Yesterday I read about Savannah cats (via Cup of Chicha), a new breed of cat essentially combining the smallest of wild predatory cats with the largest of house cats. The result is a pretty damn big pet. After seeing this, I was mostly just frightened and started wondering how many injuries (and possible small-child fatalities?) will result from this bad idea.
This morning I caught a glimpse of a cat walking outside and had a flashback to my dream last night. I dreamt I had a Savannah cat of my own. For a pet cat it was certainly enormous. Standing on all fours, it's head reached up to my hip (roughly 3 feet high). Unlike my thoughts yesterday, in my dream the cat was incredibly friendly, intelligent and obedient, much like a dog. It was a little large for my apartment, but since it behaved perfectly, that wasn't a problem. I remember having a visitor or two and the cat acted a lot like an energetic dog at first, but quickly calmed down. At one point I became somewhat lucid and thought I'd start testing the abilities of my cat and the limits of my dream. I started giving it commands to stand on it's hind legs, walk around the room, hit the light switch, do some cartwheels, and just when I was going to have it wash the dishes, I woke up.

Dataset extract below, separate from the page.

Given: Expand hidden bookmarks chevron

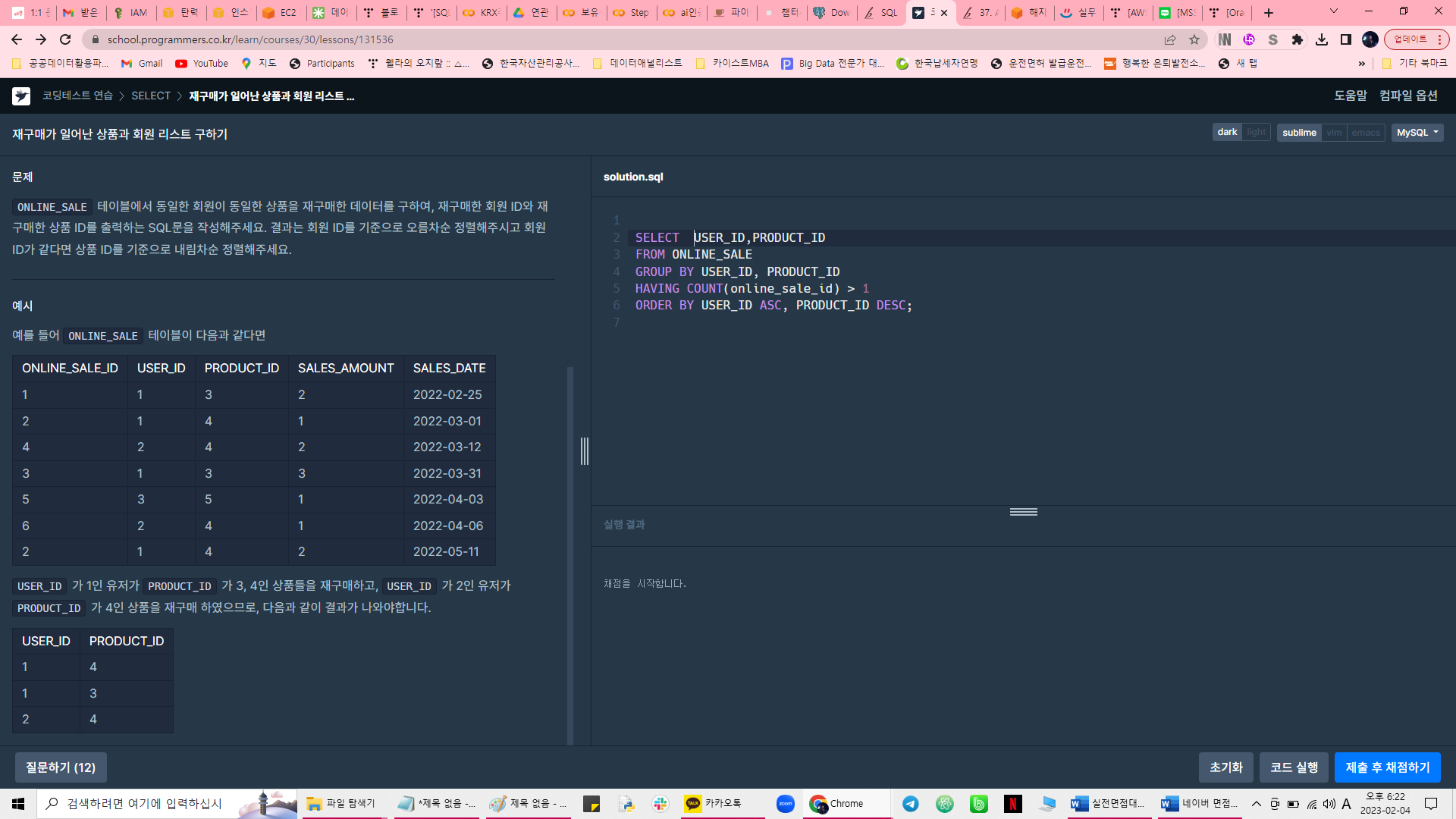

I've been living in Seattle now for just over a year, and in the past few weeks especially, I've started having strange deja-vu about streets, people, and places from Providence. Three times in the past week I've wanted to refer to the location of something as, “just down at the end of the street where it hits Wickendon.” There is no Wickendon St. here.
Two nights ago, I dreamt that Alex and I were riding STP again. The differences this time were that Mim was riding with us, and the course was twice as long.
Last night I dreamt I was starting to work here again, just outside Providence. I moved into my cubicle and started organizing things, when all of the important people in the company got together and had a big meeting around me, trying to decide exactly what my job was and which department I was working for. Thankfully the lunch bell rang (no, we didn't really have lunch bells there, but we did in my dream) and we all rushed off. The Admiral went out with me for lunch. We found my car in the parking lot, under 3 feet of snow, even though it was sunny and in the 80's that day. We drove up the hill (it all began resembling Seattle now) and accidentally drove into a large tent where the University of Washington marching band was practicing. We left. Found a quick bite to eat and headed back. When I got back to my desk, I gathered up my things, walked over to my manager and quit.